In diesem Jahrzehnt hat die Geschichte alles rausgefeuert, was der Köcher hergab. Vietnamkrieg und Kubakrise waren Geburtshelfer für die Friedensbewegung. Die wiederum riss in Form der Swinging Sixties auch Kunst, Kultur und Mode mit sich. In Person von Ken Kesey machte ein Hippie aus dem militärischen Chemie-Experiment LSD eine beinahe religiöse Party- und Friedensdroge (es sei "Electric Kool-Aid Acid Test" von Tom Wolfe ans Herz gelegt).
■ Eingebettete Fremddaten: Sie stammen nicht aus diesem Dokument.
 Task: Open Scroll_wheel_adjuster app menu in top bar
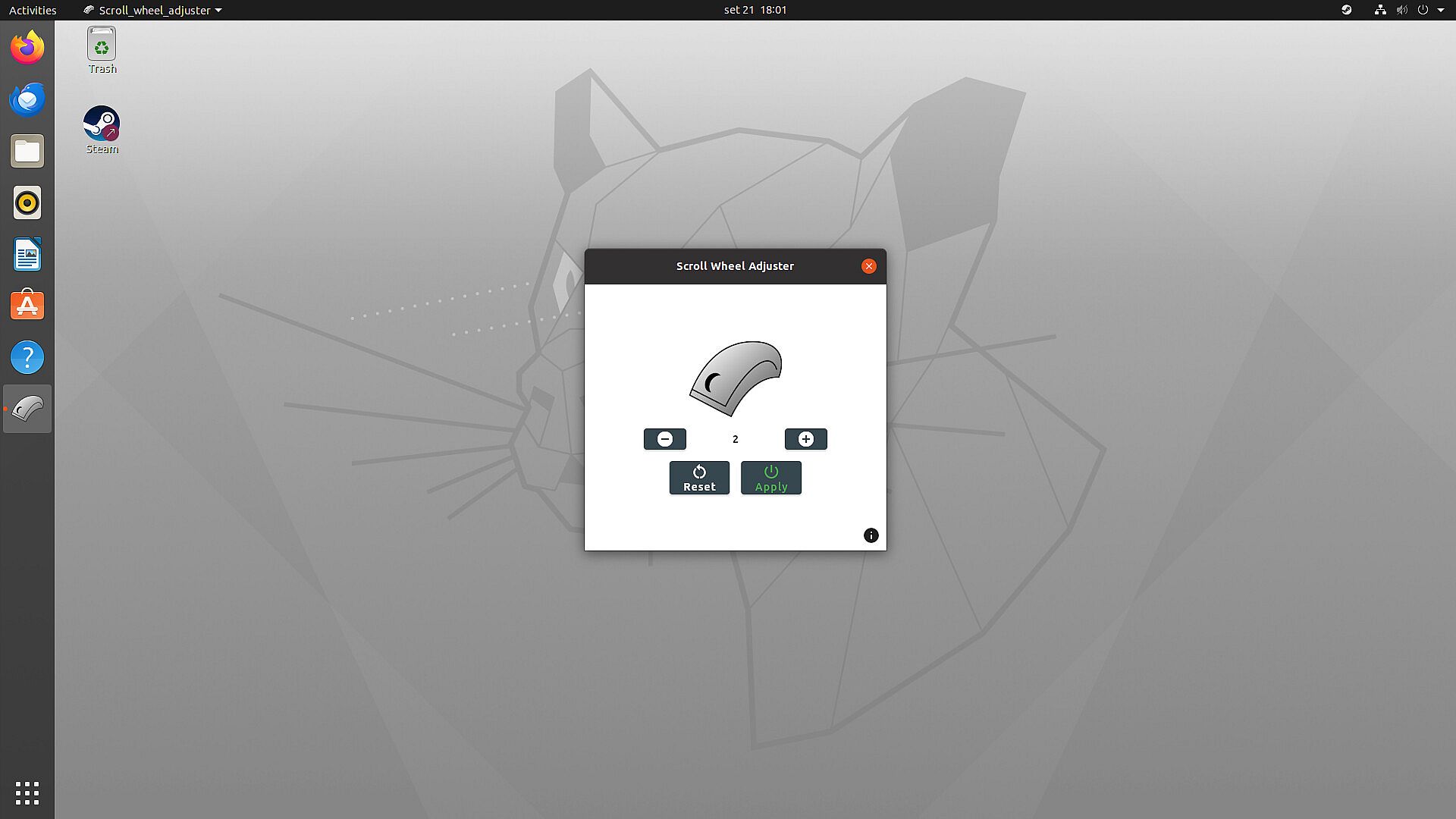click(152, 10)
Träume gab es auch – allen voran den vom All.

In Deutschland setzte 1962 eine Jahrhundert-Flut Hamburg unter Wasser, was Helmut Schmidt als Krisenmanager auf die bundesweite politische Landkarte spülen sollte. War gerade keine Krise, schauten alle Bonanza oder die ZDF-Hitparade und das ab 1967 sogar in Farbe. Der Zweite Weltkrieg schien Äonen her. Diese alles umfassende neue Lockerheit schlug sich auch im Automobilbau nieder. Die 60er-Jahre waren eher sportlich geprägt und selbst deutsche Hersteller versuchten sich (mit gebotenem Ernst) an etwas bella vita.
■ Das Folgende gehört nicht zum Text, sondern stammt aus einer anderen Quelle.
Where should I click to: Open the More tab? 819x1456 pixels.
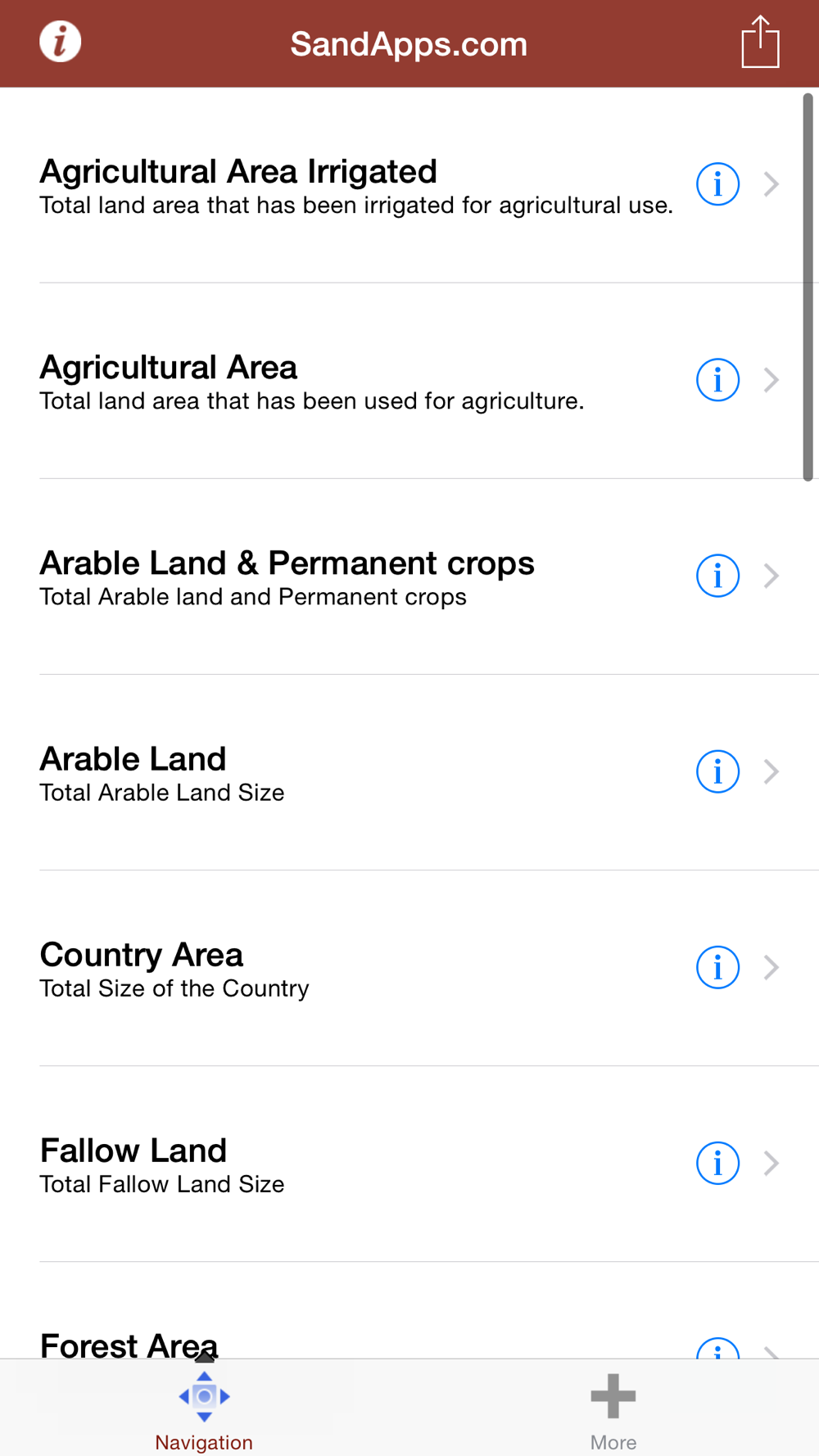(x=613, y=1409)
Allen voran natürlich Porsche. Die hatten sich mit dem 356er als veritabler Hersteller von Sportwagen etabliert und Fans wie Konkurrenz warteten auf den nächsten Wurf. Der landete im September 1963 auf der Internationalen Automobilausstellung in Frankfurt und hörte auf die Bezeichnung Porsche 901. Peugeot protestierte gegen die Modellbezeichnung, Porsche gab nach. Als Porsche 911 sollte dieser Wagen zum Inbegriff einer ganzen Marke und zum Urmeter für den Sportwagenbau werden. Lange bevor Porsche sich erst als SUV-Marke, dann als Hedgefonds, dann wieder als SUV-Marke etablieren sollte.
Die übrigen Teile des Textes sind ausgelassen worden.